The only thing I got any joy out of was being an antagonist, and now I’ve remembered that there’s more to me than that.More to being alive. I don’t want to let it go. Not right now. At least not right now.

“I used to come here when I was a kid.”

I dismount from Jake and reach up, lifting her down with me, even though I know she could scramble off a horse by herself much faster.

I like touching her. I like doing things for her.

She stands there while I work at getting the picnic basket and blanket out of my saddlebags.

And I don’t take her hand as I lead us down to the edge of the pond. Though I do think about it.

I spread the blanket out on the ground, and the prickly weeds keep it from lying totally flat. But we sit down anyway.

“To this exact spot?” She asks, looking around.

“Yeah. I used to sneak onto the property. I would wander through the woods and come out here. It just made me feel… Calm. Safe. Which I guess is ironic. But I never felt safe in my house. It always felt like I was waiting for something. For her to overdose and die, or for one of her boyfriends to have some kind of dangerous explosion. Kill all of us. Obviously, that never happened.” I look out across the pond. “She’s still alive. Sometimes I think that’s a tragedy.” I grit my teeth. “That’s a terrible thing to say. I know it. It’s a terrible thing to think. But her life is just so… Bleak.”

The darkest, most complex part of me is bubbling up to the surface, and I’ve never said these words out loud to anybody.

Because people will think I’m a monster. I think I’m a monster.

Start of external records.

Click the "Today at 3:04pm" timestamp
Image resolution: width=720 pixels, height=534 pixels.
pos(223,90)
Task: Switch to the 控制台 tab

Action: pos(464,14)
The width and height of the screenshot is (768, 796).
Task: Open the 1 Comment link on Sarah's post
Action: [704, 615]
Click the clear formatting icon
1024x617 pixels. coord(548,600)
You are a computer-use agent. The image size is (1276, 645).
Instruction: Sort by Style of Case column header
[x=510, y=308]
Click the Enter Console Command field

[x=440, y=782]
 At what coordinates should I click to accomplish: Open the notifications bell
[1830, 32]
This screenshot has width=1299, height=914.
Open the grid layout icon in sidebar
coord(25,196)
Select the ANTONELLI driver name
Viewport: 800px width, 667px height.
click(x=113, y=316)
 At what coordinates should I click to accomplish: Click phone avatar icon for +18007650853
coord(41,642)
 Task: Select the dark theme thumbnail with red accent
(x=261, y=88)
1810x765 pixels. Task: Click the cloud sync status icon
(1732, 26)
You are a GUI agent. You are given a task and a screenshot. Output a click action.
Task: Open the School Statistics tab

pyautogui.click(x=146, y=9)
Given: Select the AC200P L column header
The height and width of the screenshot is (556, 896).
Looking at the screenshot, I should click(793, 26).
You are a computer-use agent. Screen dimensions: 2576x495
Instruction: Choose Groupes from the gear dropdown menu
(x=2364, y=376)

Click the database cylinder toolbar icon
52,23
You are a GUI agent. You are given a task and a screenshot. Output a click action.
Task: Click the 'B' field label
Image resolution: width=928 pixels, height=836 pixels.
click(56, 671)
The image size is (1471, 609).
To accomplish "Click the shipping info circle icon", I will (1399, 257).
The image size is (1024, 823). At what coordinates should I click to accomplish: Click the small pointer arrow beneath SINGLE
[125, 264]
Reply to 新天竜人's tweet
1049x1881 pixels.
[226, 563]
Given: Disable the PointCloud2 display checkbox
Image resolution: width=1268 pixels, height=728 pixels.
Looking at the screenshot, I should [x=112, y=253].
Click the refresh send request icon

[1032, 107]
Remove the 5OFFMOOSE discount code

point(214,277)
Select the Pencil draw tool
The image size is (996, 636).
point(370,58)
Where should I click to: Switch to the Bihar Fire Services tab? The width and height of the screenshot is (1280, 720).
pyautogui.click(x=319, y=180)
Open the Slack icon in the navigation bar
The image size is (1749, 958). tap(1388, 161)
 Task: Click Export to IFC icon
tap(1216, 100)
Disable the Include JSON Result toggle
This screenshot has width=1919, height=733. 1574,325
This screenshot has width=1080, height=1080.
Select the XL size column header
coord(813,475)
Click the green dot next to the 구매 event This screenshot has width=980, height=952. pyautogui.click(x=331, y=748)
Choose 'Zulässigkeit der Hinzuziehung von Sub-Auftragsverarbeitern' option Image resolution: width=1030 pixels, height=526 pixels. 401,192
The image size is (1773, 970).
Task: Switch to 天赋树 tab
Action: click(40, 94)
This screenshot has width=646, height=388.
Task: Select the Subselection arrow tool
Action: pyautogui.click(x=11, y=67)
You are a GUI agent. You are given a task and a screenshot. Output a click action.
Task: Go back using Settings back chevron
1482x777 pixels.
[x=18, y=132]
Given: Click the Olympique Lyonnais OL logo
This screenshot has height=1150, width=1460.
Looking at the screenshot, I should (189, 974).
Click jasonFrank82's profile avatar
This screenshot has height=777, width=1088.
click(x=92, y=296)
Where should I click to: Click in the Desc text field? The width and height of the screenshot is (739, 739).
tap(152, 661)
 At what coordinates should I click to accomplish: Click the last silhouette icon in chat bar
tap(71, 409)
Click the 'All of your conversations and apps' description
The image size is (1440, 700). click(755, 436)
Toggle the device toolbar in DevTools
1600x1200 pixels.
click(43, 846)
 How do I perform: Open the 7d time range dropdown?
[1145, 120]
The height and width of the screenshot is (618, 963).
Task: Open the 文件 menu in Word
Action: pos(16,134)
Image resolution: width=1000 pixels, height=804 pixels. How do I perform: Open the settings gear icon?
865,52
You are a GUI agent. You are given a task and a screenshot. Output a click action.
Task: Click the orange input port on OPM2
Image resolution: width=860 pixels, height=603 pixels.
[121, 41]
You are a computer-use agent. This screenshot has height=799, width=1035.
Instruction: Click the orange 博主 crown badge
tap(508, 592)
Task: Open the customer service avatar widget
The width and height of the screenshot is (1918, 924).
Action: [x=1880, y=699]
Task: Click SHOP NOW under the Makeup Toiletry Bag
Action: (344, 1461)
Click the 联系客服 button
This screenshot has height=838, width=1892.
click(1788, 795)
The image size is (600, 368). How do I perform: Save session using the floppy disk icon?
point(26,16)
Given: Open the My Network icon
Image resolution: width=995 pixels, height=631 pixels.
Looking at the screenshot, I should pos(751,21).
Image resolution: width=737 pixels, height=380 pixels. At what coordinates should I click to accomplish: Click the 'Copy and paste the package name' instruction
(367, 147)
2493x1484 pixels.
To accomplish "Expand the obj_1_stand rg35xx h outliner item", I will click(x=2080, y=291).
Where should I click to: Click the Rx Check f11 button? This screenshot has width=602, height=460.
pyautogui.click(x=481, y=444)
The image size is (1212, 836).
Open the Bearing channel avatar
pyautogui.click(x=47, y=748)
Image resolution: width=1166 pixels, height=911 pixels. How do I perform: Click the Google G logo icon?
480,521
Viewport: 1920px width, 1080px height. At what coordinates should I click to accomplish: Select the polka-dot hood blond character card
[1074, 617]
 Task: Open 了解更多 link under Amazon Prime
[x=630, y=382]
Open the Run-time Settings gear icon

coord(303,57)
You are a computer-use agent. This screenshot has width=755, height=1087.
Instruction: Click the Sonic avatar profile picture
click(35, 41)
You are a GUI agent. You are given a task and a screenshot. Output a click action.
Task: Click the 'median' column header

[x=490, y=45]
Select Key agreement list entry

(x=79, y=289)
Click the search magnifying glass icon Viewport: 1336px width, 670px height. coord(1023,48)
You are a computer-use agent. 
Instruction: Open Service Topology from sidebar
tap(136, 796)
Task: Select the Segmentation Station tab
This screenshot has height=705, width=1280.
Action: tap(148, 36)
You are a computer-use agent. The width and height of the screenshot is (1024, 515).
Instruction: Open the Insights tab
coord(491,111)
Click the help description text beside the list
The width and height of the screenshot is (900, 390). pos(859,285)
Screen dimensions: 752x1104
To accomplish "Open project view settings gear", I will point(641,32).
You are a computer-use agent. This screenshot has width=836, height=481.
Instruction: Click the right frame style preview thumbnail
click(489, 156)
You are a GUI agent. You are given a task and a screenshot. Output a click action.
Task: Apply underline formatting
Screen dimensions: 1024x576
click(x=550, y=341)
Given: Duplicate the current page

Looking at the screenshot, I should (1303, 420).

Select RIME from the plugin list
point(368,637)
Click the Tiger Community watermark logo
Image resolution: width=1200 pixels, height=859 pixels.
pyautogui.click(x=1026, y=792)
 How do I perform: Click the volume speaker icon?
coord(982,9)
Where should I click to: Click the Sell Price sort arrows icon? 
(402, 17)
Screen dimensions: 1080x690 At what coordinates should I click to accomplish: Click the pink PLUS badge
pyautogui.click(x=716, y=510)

I continue though, in spite of all that. “It’s kind of shit that she doesn’t care about any of the consequences that she’s had. The fact that I don’t speak to her. It doesn’t seem to matter. That she lives in squalor doesn’t seem to matter to her. She’s alienated everybody around her, and it doesn’t matter to her. Because allshe cares about is getting her fix. And so sometimes… Not as much now, but I used to want her to have an overdose. Not die, necessarily, because if somebody’s dead, then they can’t learn their lesson, but I used to want her to have something that almost took her out. So that the thing she thinks matters most could betray her. So she might hate it as much as I do. Because her just living like this? Her just thinking that this is life, and it’s great as long as she has that meth, that’s the thing I find so difficult.”

I look over at her, and I wait for her to judge me. Because I deserve judgment for that. It’s entirely unempathetic. The kind of callous response that probably makes people entrench even more deeply into addiction.

But it feels safe here. With nothing but the trees, the water, the sky, and Stella to witness it.

But I think it reveals things about me. How dark I am. How twisted I am by the things that I’ve been through.

“I can understand that,” she says softly.

“You can understand it?” I sound incredulous, because I am.

“Yes. It’s a really awful thing to have to go through, and it’s kind of a terrible thing to feel like there’s no justice for the kid that you were.” She shakes her head. “I think we all want that, don’t we? We want life to make sense. We want for life to feel like it’s… Not fair, necessarily, but at some point, shouldn’t there be a lesson learned? You’re right. It’s unsatisfying storytelling. Which I think is the hardest thing about the actual world. So often it’s just unsatisfying.” She doesn’t say anything for a long moment. “Like you going through that childhood you had, falling in love, finding somebody, and then losing her. What’s the point of that?”

I open up the picnic basket, because why not? It’s a weird moment to have some cheese, or maybe it makes perfect sense. “Yeah. I’ve thought the same thing more than once.”

“Well, it’s a valid thing to think. That should have been your happy ending.”

I lock my teeth together. “I’m not sure I believe in those. I have to say. Because everything in life is so much more complicated than that.”